Fishing interests have also questioned why they need to restrict their take once a stock appears on the rebound. Summer flounder, or fluke, a popular recreational fishing target in the mid-Atlantic, was so overfished that its 1989 population was deemed 88 percent below healthy levels. After a series of efforts to regulate the catch, an assessment in October showed the species had been rebuilt, with an estimated 137 million pounds of mature summer flounder in the region.
But because the assessment showed the fish has not rebounded as much as scientists expected, managers are not raising the catch limit as high as initially planned. This has angered James A. Donofrio, executive director of the Recreational Fishing Alliance.
“We’re only asking for access to stocks that are in good shape anyway,” he said, adding that federal officials have defined the term “overfishing”too aggressively.
“When we don’t see the fish and we can’t catch them, then we know there’s overfishing,” he said.
Environmentalists and many researchers disagree. Brad Sewell, a senior attorney at the Natural Resources Defense Council, an environmental advocacy group, said regulators need to take a precautionary approach because the catch limits aim to achieve the “maximum sustainable yield” without pushing a species to collapse. “You’re fishing right on the edge,” he said.

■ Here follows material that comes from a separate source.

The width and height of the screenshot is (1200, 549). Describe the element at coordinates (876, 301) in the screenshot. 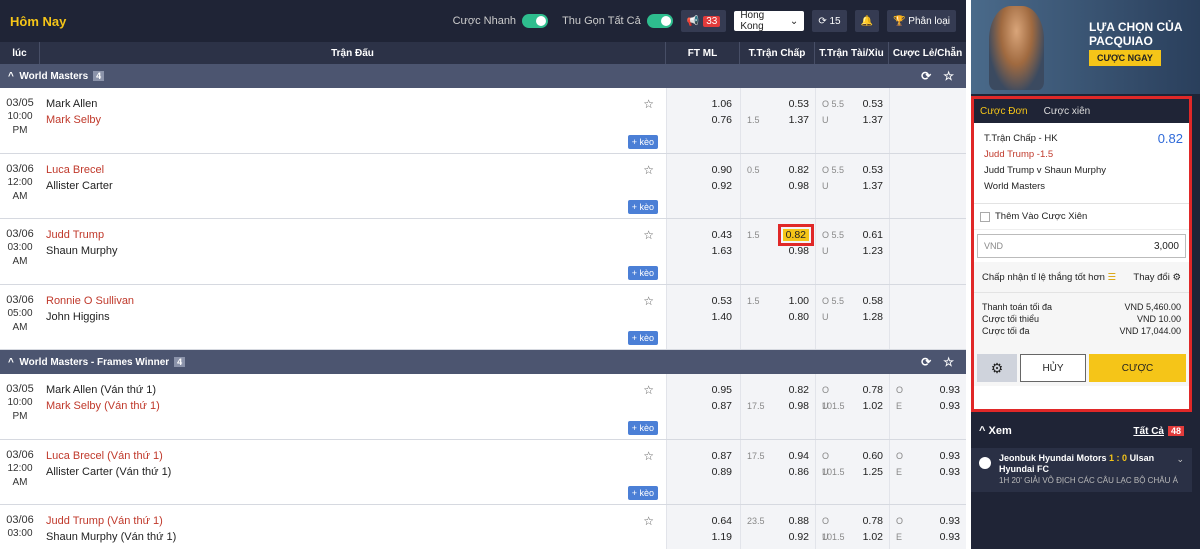

I see `odds-value: 0.58` at that location.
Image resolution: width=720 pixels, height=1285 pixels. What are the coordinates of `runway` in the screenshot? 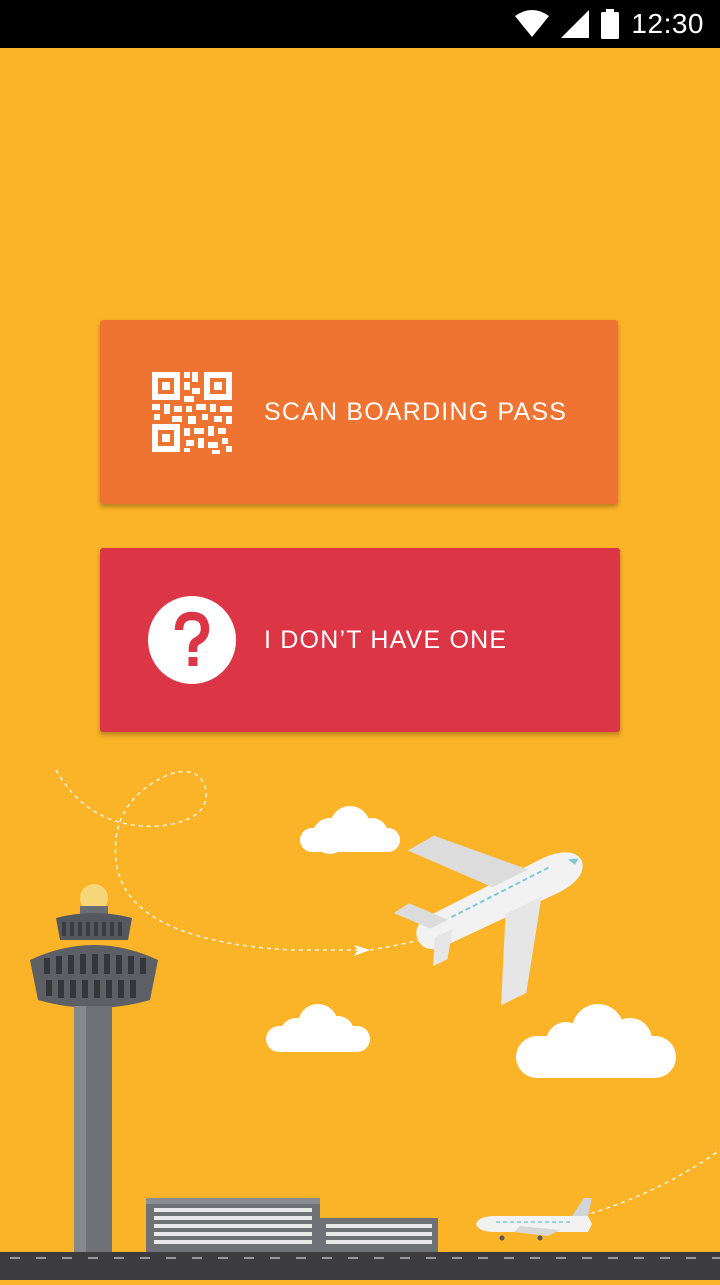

European Union member states are debating whether to adopt a law mandating the sort of catch limits embraced by the United States.
Stricter limits have helped several species in the Washington region rebound, including mid-Atlantic bluefish, and regional managers took the unprecedented step this past fall of cutting the take of menhaden, a forage fish, for the sake of species that consume it.
Mark Spalding, president of the Ocean Foundation, said that people on both sides of the debate need to acknowledge that the United States is facing the sort of transformational moment in fishing that it did a half-century ago in forestry. Until the mid-1960s, the government allowed loggers unfettered access to public lands, he said.
“We had to have this wrenching, put-the-brakes-on-and-turn-the-truck-around” process, he said, adding that when it comes to setting universal catch limits, “this is a monumental achievement.”